Most OCR projects stop at "image goes in, text comes out." PaddleOCR reframes the problem: the real output is structured data an LLM can consume. A scanned invoice becomes Markdown tables and JSON fields, not a wall of plain text — which is why it now markets itself as the bridge between documents and language models rather than a recognition library.
What Sets It Apart
- Two model families for two regimes: the PP-OCRv6 detection-and-recognition pipeline (tiny 1.5M, small 7.7M, medium 34.5M params) for fast, deployable OCR, and the PaddleOCR-VL vision-language model (0.9B base with an ERNIE-4.5-0.3B language head) for end-to-end document understanding.
- Coverage is the headline: PP-OCRv6 handles 50 languages in one unified model, while PaddleOCR-VL-1.5 expands to 111 — well past the Latin-script ceiling most toolkits hit.
- It parses structure, not just glyphs: tables, formulas, seals, charts, and handwriting are recognized and emitted as Markdown/JSON, so layout survives the conversion.

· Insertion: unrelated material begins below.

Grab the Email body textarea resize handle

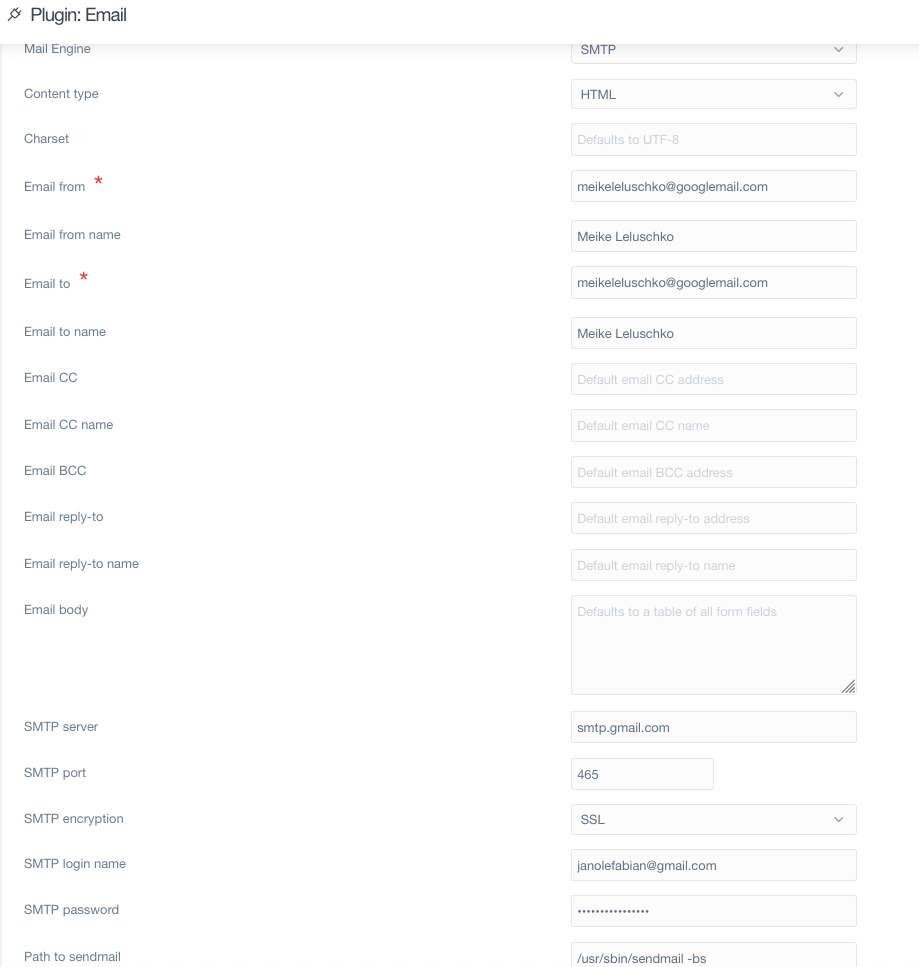[x=848, y=686]
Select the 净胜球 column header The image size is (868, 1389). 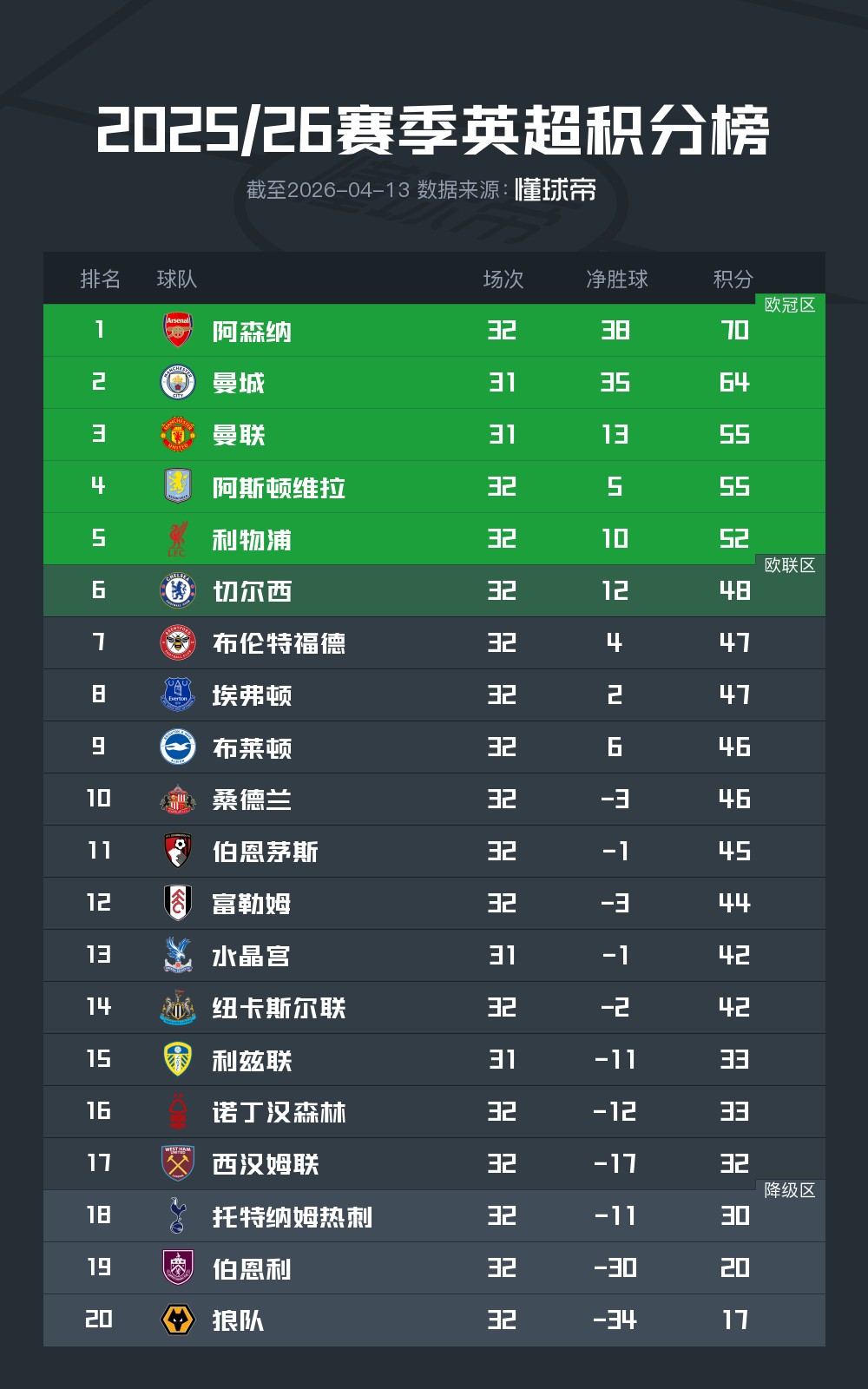616,279
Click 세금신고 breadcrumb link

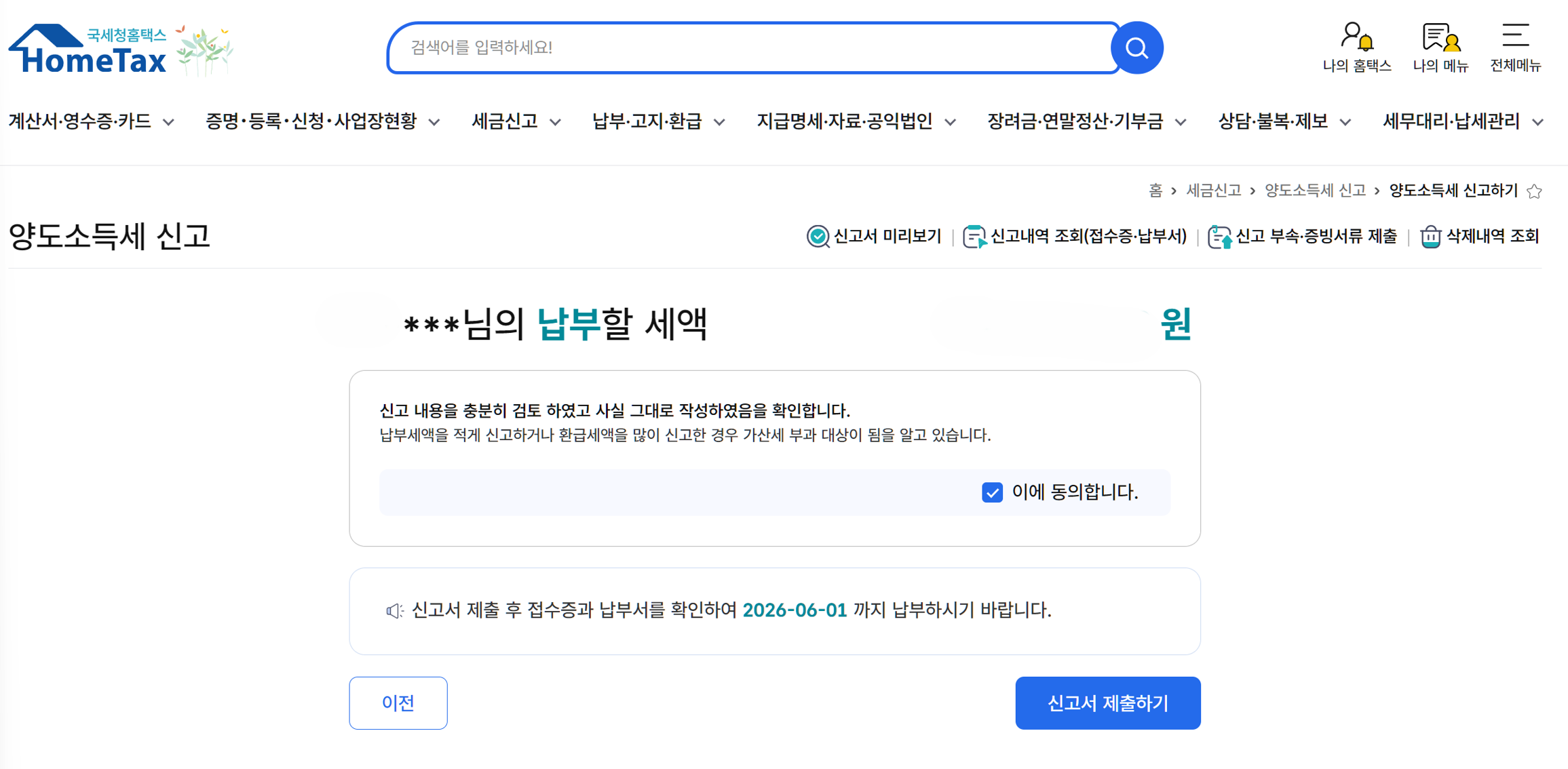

- Numbers back the claims: PaddleOCR-VL-1.6 reports 96.3% on OmniDocBench v1.6, and PP-OCRv6 adds +4.6% detection / +5.1% recognition over v5 with a 5.2x CPU end-to-end speedup.
Deployment Reach
The same models run across ONNX Runtime, TensorRT, OpenVINO, CUDA, and C++, targeting mobile, edge, and cloud. The tiered model sizes exist precisely so you can pick a 1.5M-param model for a phone or the 0.9B VL model on a server without switching toolkits.
Who It's For
Great fit if you are feeding documents into an LLM pipeline, need non-Latin or multilingual OCR, or want layout-aware extraction with on-device deployment options. Look elsewhere if you only need a few lines of English text from clean images — a hosted OCR API will be simpler — or if you cannot work within the PaddlePaddle runtime ecosystem.